LIBOR (London Interbank Offered Rate) is often referred to as the world’s most important number. It is an average benchmark interest rate, that banks must pay each other in case they need to borrow from other banks. The interest rates on various credit products such as credit cards, car loans, and adjustable rate mortgages fluctuate based on the interbank rate.  Globally, LIBOR is included in a whopping $260trn of loans and derivatives.  But LIBOR is due to be phased out by 2021 and replaced most probably by SOFR—the Secured Overnight Financing Rate as the index of choice.

THE CHALLENGE

The challenge with the LIBOR phase-out is that no bank or financial institution is prepared for LIBOR to completely cease existing. The contracts with LIBOR have no secondary or fallback provisions in the event LIBOR simply disappears and it can lead to litigations on a massive scale. The potential litigation risks for banks or financial service companies are substantial; especially considering the sheer monetary impact – 190 trillion dollars’ worth of contracts. The risk is unprecedented and something that just cannot be handled manually.

HOW DOES CLM HELP?

Advanced Contract Management solutions can handle the situation with their ability to automatically parse contracts for certain clauses and keywords and replace them with a secure fall-back clause by pre-configuring the same. This could ensure no contracts are overlooked and all contracts get reviewed and made compliant in a short period. For contracts with complicated clauses, the automated workflows ensure such contracts go to the legal team for review, thus leaving no stones unturned.

2. ASC 606/IFRS 15

ASC 606/IFRS 15 accounting standards guarantee international alignment on how companies recognize revenue from contracts with customers. The guidelines involve the results of your end-to-end processes starting with contracts, through pricing, quotes, orders, and ending with revenue recognition. The full name of the rule is ASC 606: Revenue from Contracts with Customers.

THE CHALLENGE

This new rule is already in practice since 2017/2018 and requires financial institutions to spend more time strategizing around contracts and bringing contracts up to date with the new compliance requirements. Doing this effectively may require new skills for some. Also, ASC 606 will make revenue recognition calculations more complicated, potentially requiring new systems to help with processing and forecasting.

HOW DOES CLM HELP?

CLM systems powered by AI are intelligent and can continuously learn and update from the historic data available. By pre-configuring certain rules and metrics, CLM can make calculating revenue recognition and strategizing around contracts easy, effortless, and structured while ensuring compliance to the mandate. Requirements and metrics can be pre-configured to ensure accurate processing and forecasting of the revenue in question.

3. IFRS 16

IFRS 16, another new accounting standard governing the treatment of leases, came into implementation since January of this year. IFRS 16 defines that a contract can be called a lease if the contract conveys the right to control the use of an identified asset for a period of time in exchange for consideration. Services, which often form a part of the lease will no longer be considered in the lease. This new standard will have a significant impact on the banking and financial sectors’ capital requirements and the way they do business with their customers.

THE CHALLENGE

It is a time consuming and mundane task to assess every lease the banks have and uncover embedded leases and differentiate between an asset or a service lease. It could often result in manual errors or omissions. Moreover, having resources and processes in place to be able to incorporate the new standards and be compliant with the new requirements can be a big and costly challenge.

HOW DOES CLM HELP?

Contract lifecycle management solutions, through pre-configured rules and metrics, can automatically identify lease embedded contracts that expose banks and financial institutions to IFRS 16 compliance requirements. CLM solutions enable you to enhance compliance with required asset treatment clauses and help you to consistently report year on year commercials associated with these assets. Also, with CLM in place all contracts going forward will remain IFRS 16 compliant from day one.
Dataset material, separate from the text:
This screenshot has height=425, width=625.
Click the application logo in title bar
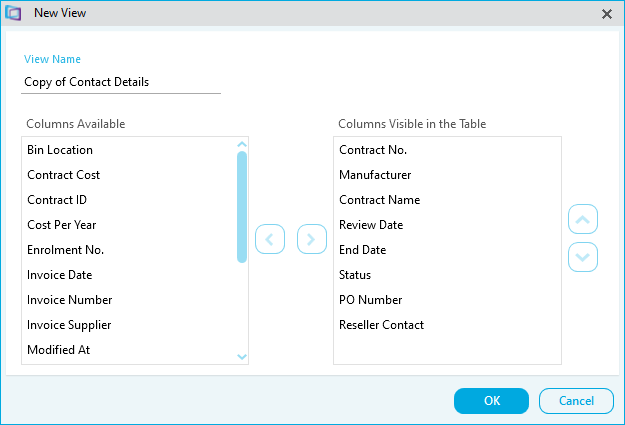(x=13, y=13)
To conclude, navigating through regulatory frameworks and updating contracts to reflect the new legal standards is a challenge that requires a sophisticated automated system in place and cannot be handled effectively through manual intervention alone. Contract management systems, specifically designed for this purpose, are a great way to achieve speed and control in your contract processes while ensuring all contracts are easily updated  to comply with existing as well as emerging regulations.